Oaxaca es a menudo descrito a partir de su complicada orografía –muchas veces representada con la imagen de una hoja de papel arrugada–, la que por siglos ha determinado enormes dificultades en las comunicaciones y los intercambios. Sin embargo, también se distingue por su gran variedad de climas y microclimas, que han permitido el cultivo de los más diferentes productos agrícolas provenientes de tierras tanto frías como tropicales, además de asegurar la presencia de una amplia diversidad de especies animales y vegetales.
La diversidad natural se corresponde con la presencia de quince grupos étnicos distribuidos en las ocho regiones que configuran la actual división administrativa de la entidad. En el territorio se hablan dieciséis lenguas diferentes, a su vez caracterizadas por más de un centenar de variantes. La enorme riqueza cultural del estado tiene su expresión más evidente en los atuendos, gastronomía, producción artesanal, música, bailes, cosmogonía, relación con la naturaleza, entre otros elementos que marcan la vida de los pueblos originarios.
El investigador Salvador Sigüenza nos informa que la palabra guelaguetza, de origen zapoteco, tiene connotaciones de ayuda mutua y reciprocidad en momentos cruciales de la vida (bodas, nacimientos, defunciones), y ha sido expresión de solidaridad y confianza en el mundo indígena.
Las fiestas de los Lunes del Cerro, como también se le conoce a la Guelaguetza, se componen de manifestaciones diversas que remiten al pasado prehispánico, a las tradiciones coloniales y a la necesidad de construcción identitaria del Estado posrevolucionario. Como parte sustancial de ellas, las celebraciones se realizan el lunes siguiente a la fiesta de la Virgen del Carmen (16 de julio) y a la conmemoración de la muerte de Benito Juárez (18 de julio). El lunes posterior tiene lugar la Octava, como se conoce a esta culminación de los festejos.
En ese lapso, la música, bailes, vestimentas, artesanías y productos de la tierra traídos por las delegaciones de los pueblos originarios de los más distantes rincones del estado se apoderan de la ciudad, llenando de colores, melodías, sabores, olores e idiomas diversos lugares del centro de la capital oaxaqueña y sus alrededores.
La Guelaguetza es una manifestación cultural compleja, en la que convergen tanto los aspectos mercantiles y las diferencias e inequidades étnicas como una genuina celebración comunitaria que exalta la convivencia entre estilos de vida diversificados, como lo demuestra el entusiasmo de las delegaciones que se preparan con profunda disciplina durante todo el año.
Si bien lo que hoy conocemos como Guelaguetza ha querido vincularse, incluso, con rituales prehispánicos (en honor a Centéotl, diosa mexica, o a Pitao Cozobi, deidad de la cosmogonía zapoteca), su origen se encuentra a principios de la década de los treinta del siglo XX, cuando empezaron a implementarse las políticas de inserción de la entidad en la nueva vida institucional del país.

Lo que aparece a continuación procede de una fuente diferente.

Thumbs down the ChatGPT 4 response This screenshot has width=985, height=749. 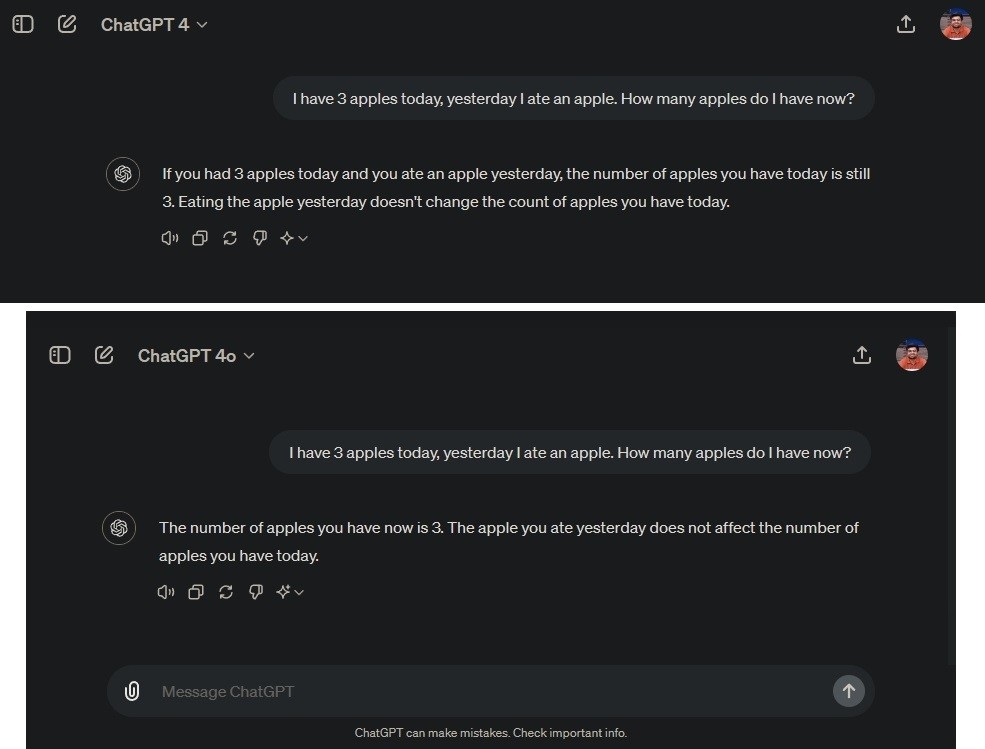click(259, 238)
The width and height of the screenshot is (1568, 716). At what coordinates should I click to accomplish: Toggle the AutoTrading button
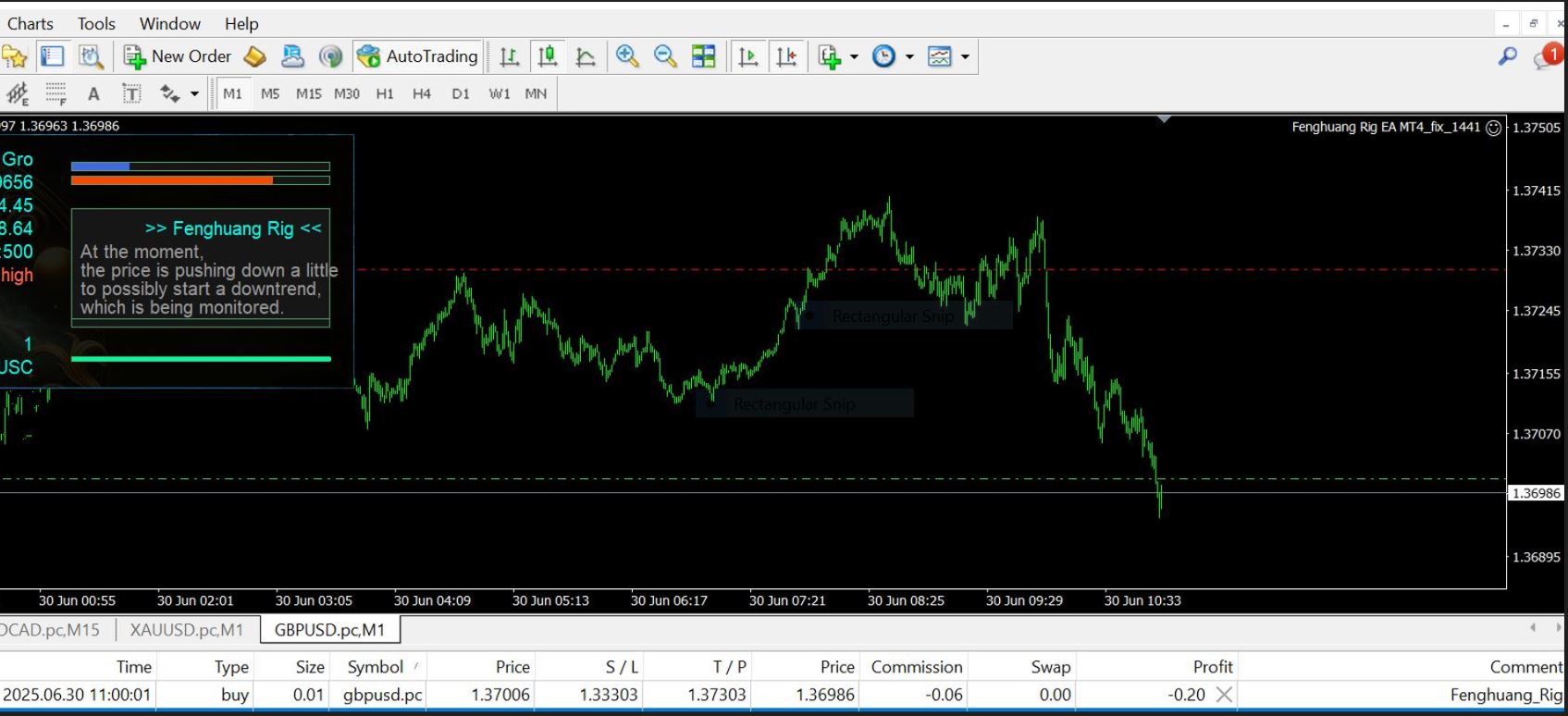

Desde los años veinte, el régimen posrevolucionario, con un genuino interés por transformar el país, pero también concentrado en afianzar y centralizar su poder, impulsó un proceso de construcción de la “identidad nacional” y una cruzada para integrar al proyecto al “México atrasado”, conformado por los pueblos indígenas. Este proceso fue encauzado a través de un programa educativo sin precedentes, que llevó la mística de símbolos e historia patria a pueblos y comunidades, a los que además se alfabetizó y castellanizó, procurando arrasar sus propias culturas y lenguas. Como asegura el antropólogo Jesús Lizama Quijano, “el etnocentrismo y el estigma guiaron las políticas indigenistas a lo largo de la mayor parte del siglo XX”.
Paradójicamente, las culturas y tradiciones de los pueblos originarios fueron reivindicadas como elementos esenciales de la cultura nacional, depositarios de una misión ancestral: constituir el México moderno. Intelectuales e ideólogos del régimen participaron de la construcción de un mito en el que todos los regionalismos fueron integrados en una forzada unidad. A los indios les correspondió representar el glorioso pasado prehispánico que fecundó, junto a los conquistadores españoles, el ideal mestizo de la “raza cósmica” proclamada por José Vasconcelos en su obra homónima.